> Description of the task:
Transcribe all records exactly.

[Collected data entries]
>>>
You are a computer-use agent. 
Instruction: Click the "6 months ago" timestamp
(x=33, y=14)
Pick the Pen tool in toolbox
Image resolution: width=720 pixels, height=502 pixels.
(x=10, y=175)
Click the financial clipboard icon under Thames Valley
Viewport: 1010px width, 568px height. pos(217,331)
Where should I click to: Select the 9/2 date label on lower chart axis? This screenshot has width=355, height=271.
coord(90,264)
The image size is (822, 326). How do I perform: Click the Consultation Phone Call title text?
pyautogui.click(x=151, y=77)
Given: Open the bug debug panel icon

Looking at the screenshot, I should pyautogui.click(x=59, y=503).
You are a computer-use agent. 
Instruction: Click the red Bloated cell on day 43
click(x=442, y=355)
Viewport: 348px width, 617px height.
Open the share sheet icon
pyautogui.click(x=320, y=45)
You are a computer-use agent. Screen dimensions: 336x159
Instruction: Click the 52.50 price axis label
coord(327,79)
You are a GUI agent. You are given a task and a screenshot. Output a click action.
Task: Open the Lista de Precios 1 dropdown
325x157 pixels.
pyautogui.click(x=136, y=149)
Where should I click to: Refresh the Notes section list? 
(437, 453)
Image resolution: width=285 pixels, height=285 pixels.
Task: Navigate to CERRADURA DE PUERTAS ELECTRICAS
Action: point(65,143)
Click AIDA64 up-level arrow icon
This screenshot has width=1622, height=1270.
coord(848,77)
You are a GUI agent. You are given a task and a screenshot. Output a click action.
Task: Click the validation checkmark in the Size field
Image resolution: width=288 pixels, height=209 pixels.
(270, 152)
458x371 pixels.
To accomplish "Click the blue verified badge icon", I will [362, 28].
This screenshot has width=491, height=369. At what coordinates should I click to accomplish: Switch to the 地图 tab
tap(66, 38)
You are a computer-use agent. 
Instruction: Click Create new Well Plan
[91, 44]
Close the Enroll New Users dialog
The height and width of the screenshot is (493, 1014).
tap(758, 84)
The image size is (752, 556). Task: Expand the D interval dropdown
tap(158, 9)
<<<
> Task response:
You are a computer-use agent. 
Instruction: Click the "6 months ago" timestamp
(x=33, y=14)
Pick the Pen tool in toolbox
Image resolution: width=720 pixels, height=502 pixels.
(x=10, y=175)
Click the financial clipboard icon under Thames Valley
Viewport: 1010px width, 568px height. pos(217,331)
Where should I click to: Select the 9/2 date label on lower chart axis? This screenshot has width=355, height=271.
coord(90,264)
The image size is (822, 326). How do I perform: Click the Consultation Phone Call title text?
pyautogui.click(x=151, y=77)
Given: Open the bug debug panel icon

Looking at the screenshot, I should pyautogui.click(x=59, y=503).
You are a computer-use agent. 
Instruction: Click the red Bloated cell on day 43
click(x=442, y=355)
Viewport: 348px width, 617px height.
Open the share sheet icon
pyautogui.click(x=320, y=45)
You are a computer-use agent. Screen dimensions: 336x159
Instruction: Click the 52.50 price axis label
coord(327,79)
You are a GUI agent. You are given a task and a screenshot. Output a click action.
Task: Open the Lista de Precios 1 dropdown
325x157 pixels.
pyautogui.click(x=136, y=149)
Where should I click to: Refresh the Notes section list? 
(437, 453)
Image resolution: width=285 pixels, height=285 pixels.
Task: Navigate to CERRADURA DE PUERTAS ELECTRICAS
Action: point(65,143)
Click AIDA64 up-level arrow icon
This screenshot has width=1622, height=1270.
coord(848,77)
You are a GUI agent. You are given a task and a screenshot. Output a click action.
Task: Click the validation checkmark in the Size field
Image resolution: width=288 pixels, height=209 pixels.
(270, 152)
458x371 pixels.
To accomplish "Click the blue verified badge icon", I will [362, 28].
This screenshot has width=491, height=369. At what coordinates should I click to accomplish: Switch to the 地图 tab
tap(66, 38)
You are a computer-use agent. 
Instruction: Click Create new Well Plan
[91, 44]
Close the Enroll New Users dialog
The height and width of the screenshot is (493, 1014).
tap(758, 84)
The image size is (752, 556). Task: Expand the D interval dropdown
tap(158, 9)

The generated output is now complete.